The Natural Resources Defense Council is a member of RE-AMP, which publishes Midwest Energy News.

One thought on “Supreme Court review of mercury rules could impact Ohio

  1. We need both clean AND affordable Energy

    In the February 25th Midwest Energy News article, “Supreme Court review of mercury rules could impact Ohio,” Kathiann Kowalski quotes Natural Resource Defense Council staff as they wheel out their tired epithet “dirty coal” to attack an energy resource that provided Ohio with almost 70% of its electricity needs in 2013. Unfortunately the term “dirty coal” conveniently and simplistically ignores the real-life use of technology that makes coal increasingly clean today.

    Industry figures show that the American coal and utility industries have invested over $118 billion in cleaner coal technologies from 1970 through 2012 and have targeted an additional $27 billion to be invested through 2016. Those investments have reaped significant rewards.

    Coal plant emissions across the nation have been drastically reduced over the past few decades, while reliable and affordable electricity has been provided to American consumers and businesses. USDA and Energy Information Administration numbers show that, from 1970 to 2013, emissions of particulate matter (PM), nitrogen oxides (NOX), and sulfur dioxide (SOX) have been reduced by an average of 89% per KWh of electricity produced. During the same time period, the nation’s use of coal more than doubled. Additionally, widely used technologies, like selective catalytic reduction can be paired with activated carbon injection to help existing coal plants achieve mercury emissions reductions of 90% or more.

    Similar emissions reductions in any other industry would be widely hailed as groundbreaking.

    But we’re not done there. The coal industry is also addressing CO2 emissions. For example, projects like the Dakota Gasification Company, which produces synthetic natural gas by gasifying North Dakota lignite (a lower rank coal), actively captures CO2 and ships it via pipeline to Saskatchewan, Canada, where it is used in a process called “enhanced oil recovery” (EOR).

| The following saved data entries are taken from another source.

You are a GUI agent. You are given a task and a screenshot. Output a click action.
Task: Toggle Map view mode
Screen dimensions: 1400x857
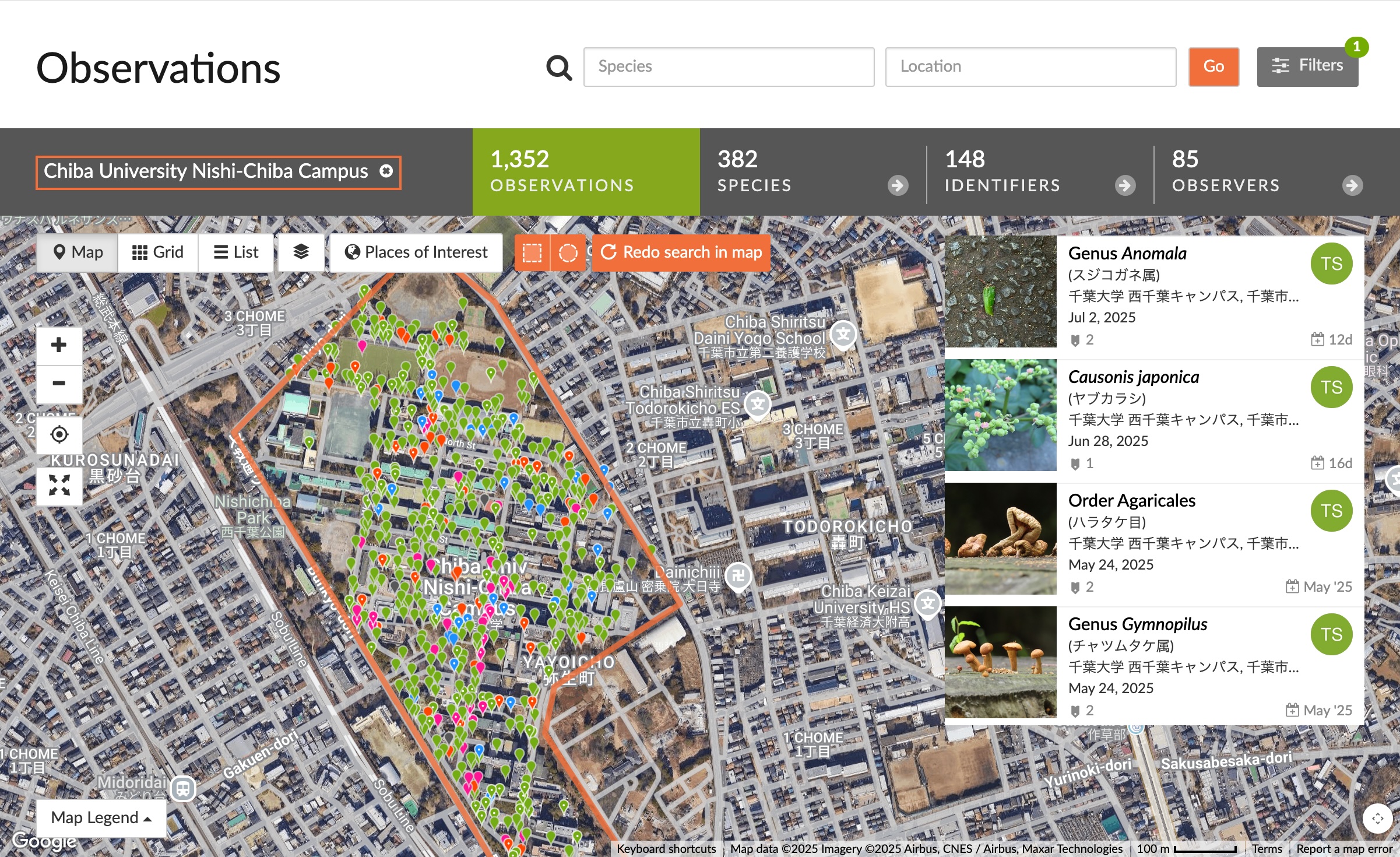78,252
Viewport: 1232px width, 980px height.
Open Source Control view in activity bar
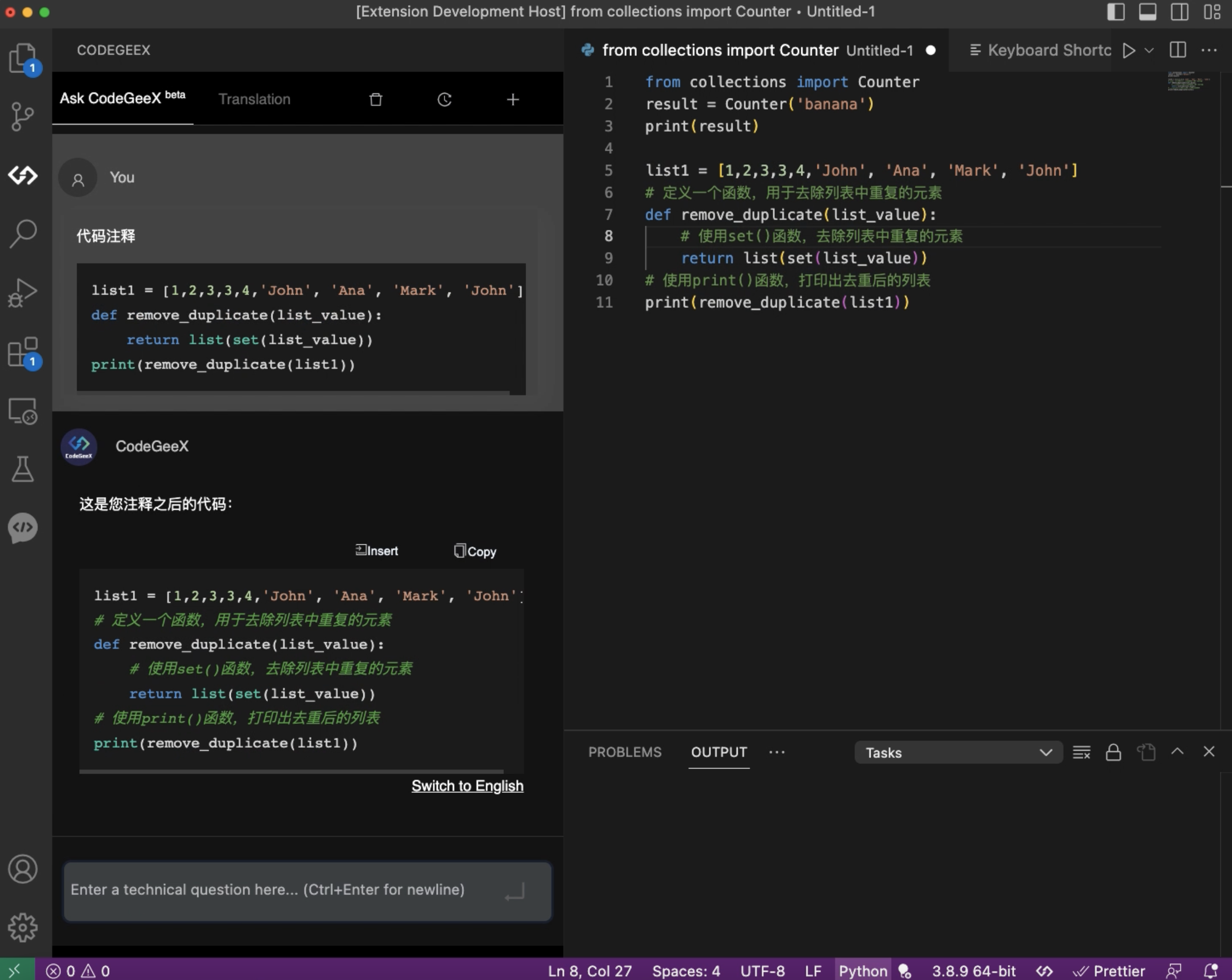(x=23, y=117)
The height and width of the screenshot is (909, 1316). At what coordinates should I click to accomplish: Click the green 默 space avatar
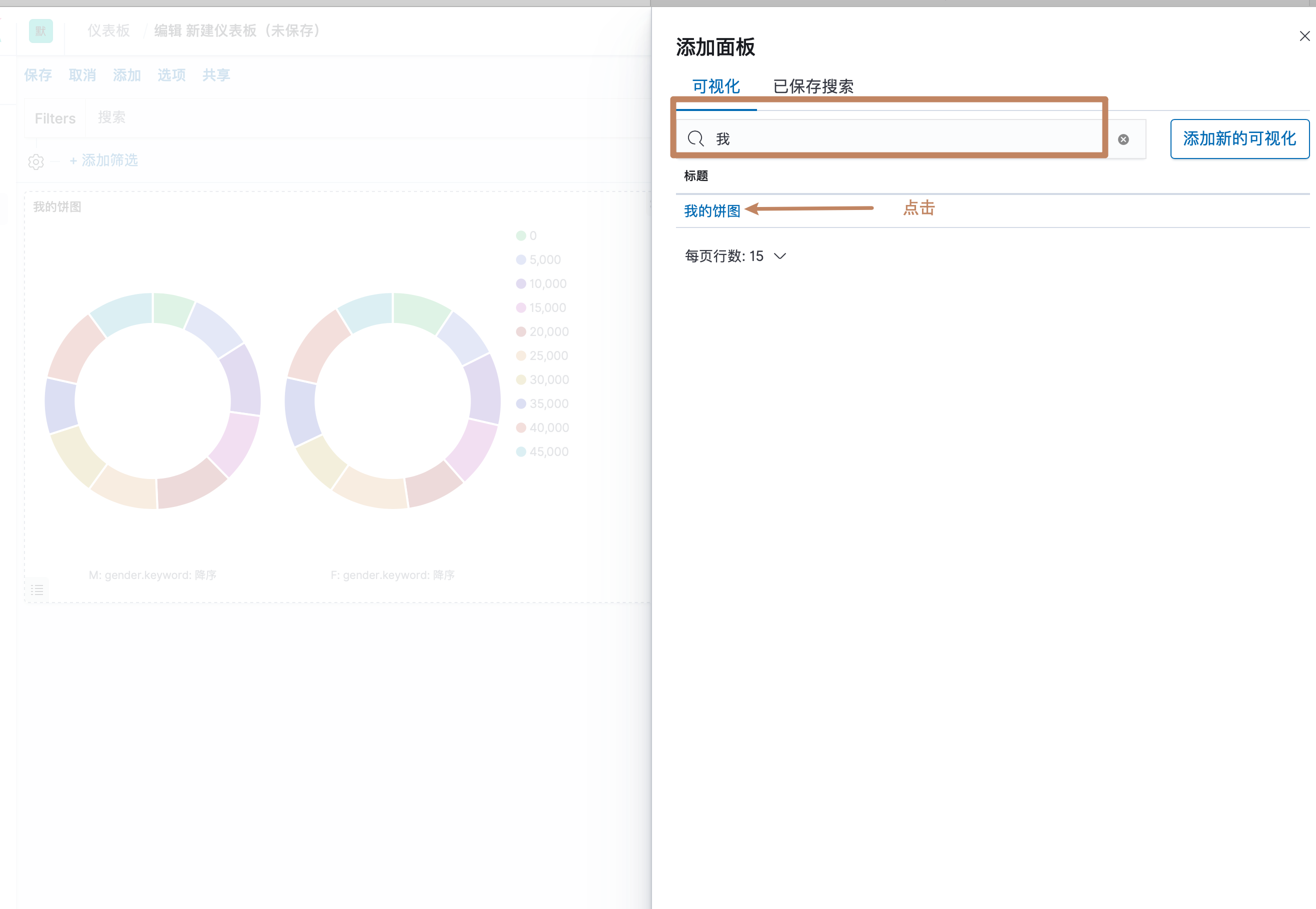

EOR helps to optimize oil production from mature oil fields and stores CO2 emissions permanently underground. Operating since 1984, the plant had captured over 24.5 million tons of CO2 at the start of 2013.

    Furthermore, a joint Archer Daniels Midland / Department of Energy project is demonstrating the potential for carbon capture use and storage to grow. The Illinois Basin-Decatur Project has successfully captured and stored 1 million metric tons of CO2 in a deep saline formation. Energy Secretary Ernest Moniz lauded this project as “an important step towards the widespread deployment of carbon capture technologies in real-world settings.”

    It is unfortunate when groups like the NRDC refuse to recognize the need that average Americans have for abundant, affordable, reliable energy supplies. In fact, NRDC and other similar groups regularly oppose the construction or continued use of coal, nuclear, natural gas, hydroelectric, and yes, even renewable energy in some cases. If we followed their lead, Ohioans would be left with little to nothing in the way of energy options and would end up shivering in the dark during the winter.

    One of the best ways we can meet our growing need for energy is by ensuring Ohio’s utilities can continue to use widely available emissions reductions technologies on their existing coal plants–rather than being forced to shutter those plants and lay off workers. We should also support the further development of new clean coal technologies, so that coal-based energy can continue to play a pivotal role in providing the people of Ohio with affordable, reliable, AND clean electricity.

    Jason Hayes is the Associate Director of the American Coal Council.